September 2019 VIP: Michael Just, Esq.

Each month, The Veterans Consortium recognizes a “VIP” – Volunteer Inspiring Pro Bono. TVC values all our volunteers and wishes to recognize those who inspire others.

Javier Centonzio, Esq.

Michael Just, Esq.
TVC National Volunteer Corps

Michael Just learned to juggle a full plate as a full-time law school student and working a full-time job. “It forced me to become very efficient in time management,” says Just. “I would go to the library for a few hours before my first class, in between classes and after class before work. Any spare minute I had, I had to put it toward school work.”

Just, 38, now has his own practice, Just Law, in Providence, Rhode Island. He is also member of our TVC National Volunteer Corps. He has taken on several pro bono cases - just last week he was in Washington, D.C. for an oral argument in one of his many cases before the United States Court of Appeals for Veterans Claims (CAVC).

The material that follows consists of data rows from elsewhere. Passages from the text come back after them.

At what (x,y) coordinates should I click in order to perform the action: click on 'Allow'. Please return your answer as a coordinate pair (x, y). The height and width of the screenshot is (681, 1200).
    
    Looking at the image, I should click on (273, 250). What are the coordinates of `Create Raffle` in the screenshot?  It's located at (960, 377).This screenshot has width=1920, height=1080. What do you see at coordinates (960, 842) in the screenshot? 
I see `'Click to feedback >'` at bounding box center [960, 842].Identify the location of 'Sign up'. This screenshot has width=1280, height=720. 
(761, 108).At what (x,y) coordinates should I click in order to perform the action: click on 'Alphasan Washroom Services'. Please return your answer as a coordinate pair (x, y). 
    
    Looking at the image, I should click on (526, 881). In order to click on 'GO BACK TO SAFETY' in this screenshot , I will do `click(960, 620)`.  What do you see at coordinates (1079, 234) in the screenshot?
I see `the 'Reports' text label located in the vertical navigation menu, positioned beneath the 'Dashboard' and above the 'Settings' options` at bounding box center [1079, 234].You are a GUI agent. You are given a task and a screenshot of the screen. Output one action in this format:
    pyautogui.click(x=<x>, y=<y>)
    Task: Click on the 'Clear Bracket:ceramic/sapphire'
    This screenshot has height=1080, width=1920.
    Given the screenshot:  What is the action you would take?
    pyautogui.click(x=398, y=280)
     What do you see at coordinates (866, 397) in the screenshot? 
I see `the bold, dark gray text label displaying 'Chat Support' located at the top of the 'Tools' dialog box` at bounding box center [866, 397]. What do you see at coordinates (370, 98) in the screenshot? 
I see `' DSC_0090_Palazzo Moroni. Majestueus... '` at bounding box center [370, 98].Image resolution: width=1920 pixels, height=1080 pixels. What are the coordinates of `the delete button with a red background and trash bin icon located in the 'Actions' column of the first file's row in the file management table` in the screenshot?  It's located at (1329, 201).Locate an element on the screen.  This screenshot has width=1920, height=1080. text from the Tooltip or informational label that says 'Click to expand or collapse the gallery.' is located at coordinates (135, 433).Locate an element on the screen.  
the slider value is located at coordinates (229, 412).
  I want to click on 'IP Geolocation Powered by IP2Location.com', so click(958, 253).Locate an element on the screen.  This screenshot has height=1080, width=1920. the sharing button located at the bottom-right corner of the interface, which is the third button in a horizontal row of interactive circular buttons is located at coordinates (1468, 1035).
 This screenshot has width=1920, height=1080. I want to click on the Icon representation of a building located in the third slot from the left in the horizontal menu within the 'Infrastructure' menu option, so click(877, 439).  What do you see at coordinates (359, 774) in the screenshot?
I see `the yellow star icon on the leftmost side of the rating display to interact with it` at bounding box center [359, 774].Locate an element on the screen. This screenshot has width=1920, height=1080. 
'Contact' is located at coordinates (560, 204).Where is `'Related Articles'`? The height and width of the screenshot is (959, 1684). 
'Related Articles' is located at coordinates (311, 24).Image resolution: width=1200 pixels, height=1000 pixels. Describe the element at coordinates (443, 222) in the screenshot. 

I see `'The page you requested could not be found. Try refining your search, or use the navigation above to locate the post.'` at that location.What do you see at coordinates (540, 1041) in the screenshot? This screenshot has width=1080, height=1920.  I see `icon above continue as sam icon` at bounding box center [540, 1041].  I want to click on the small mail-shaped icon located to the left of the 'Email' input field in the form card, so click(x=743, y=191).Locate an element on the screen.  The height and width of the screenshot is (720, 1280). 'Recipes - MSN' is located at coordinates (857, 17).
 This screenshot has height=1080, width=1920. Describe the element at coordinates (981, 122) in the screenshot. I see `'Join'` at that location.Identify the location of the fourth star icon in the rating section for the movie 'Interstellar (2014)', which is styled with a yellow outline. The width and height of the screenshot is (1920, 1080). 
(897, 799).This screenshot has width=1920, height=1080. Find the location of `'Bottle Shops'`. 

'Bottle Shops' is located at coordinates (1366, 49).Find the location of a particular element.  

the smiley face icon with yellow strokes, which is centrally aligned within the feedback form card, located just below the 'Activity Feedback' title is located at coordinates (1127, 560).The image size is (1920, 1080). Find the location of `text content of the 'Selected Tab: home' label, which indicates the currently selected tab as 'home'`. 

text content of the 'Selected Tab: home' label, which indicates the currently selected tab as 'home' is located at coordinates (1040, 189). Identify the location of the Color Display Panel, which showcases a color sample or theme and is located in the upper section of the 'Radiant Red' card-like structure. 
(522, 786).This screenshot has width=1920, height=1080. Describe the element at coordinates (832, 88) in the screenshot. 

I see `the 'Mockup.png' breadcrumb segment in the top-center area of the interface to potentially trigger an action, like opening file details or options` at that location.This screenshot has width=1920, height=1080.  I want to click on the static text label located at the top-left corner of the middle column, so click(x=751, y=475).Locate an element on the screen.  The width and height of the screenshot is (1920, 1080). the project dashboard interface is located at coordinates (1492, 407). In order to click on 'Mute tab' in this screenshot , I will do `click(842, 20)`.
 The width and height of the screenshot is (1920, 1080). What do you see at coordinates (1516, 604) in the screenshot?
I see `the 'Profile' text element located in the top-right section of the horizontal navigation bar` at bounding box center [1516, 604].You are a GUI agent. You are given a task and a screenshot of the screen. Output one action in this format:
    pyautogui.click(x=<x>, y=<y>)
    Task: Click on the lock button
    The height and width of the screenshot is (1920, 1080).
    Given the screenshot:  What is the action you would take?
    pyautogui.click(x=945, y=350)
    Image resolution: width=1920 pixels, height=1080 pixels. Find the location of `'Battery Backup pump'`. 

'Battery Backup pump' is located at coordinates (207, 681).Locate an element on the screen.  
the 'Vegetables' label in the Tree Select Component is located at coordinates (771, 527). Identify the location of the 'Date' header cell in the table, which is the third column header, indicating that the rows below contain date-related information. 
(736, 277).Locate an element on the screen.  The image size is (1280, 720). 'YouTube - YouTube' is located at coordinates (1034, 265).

For his incredible contribution to our program in tirelessly serving veterans in need, Just has been selected as our Volunteer Inspiring Pro Bono for September 2019.

“He’s a real, genuine, upbeat guy,” says Judy Donegan, Director of Litigation and Case Management for TVC. “He’s even-keeled and passionate about serving veterans and the law.”

Just, a graduate of Brown University and Roger Williams University School of Law, also has a deep passion for this line of work. Growing up on Long Island, Just was very close to his grandfather, a disabled veteran who served in the Korean War on a Navy destroyer.

“That’s all we talked about,” Just recalls. “Every day he’d have a different story about Navy life at sea, on shore, on leave.” Just also spent a great deal of time with his grandfather at Veterans Administration (VA) hospitals.

“I know he had complaints about the VA when I was a little kid, but I didn’t pay too much attention to them.”

But on his way to the VA hospital in 2008, where his grandfather had been diagnosed with lung cancer, Just got the phone call informing him he had passed the bar exam.

“It was the last day he was coherent,” says Just. “The last conversation I had with him, I got to tell him I passed the bar and the last thing he said to me was, ‘Fight the VA.’”

Not long after that, Just got a job in the veterans law field. “It is something I was meant to do, to fulfill his wish and help veterans fight against the VA to receive what they are entitled to,” Just says. “I approach all my clients in the same way, as if I were assisting my own grandfather.”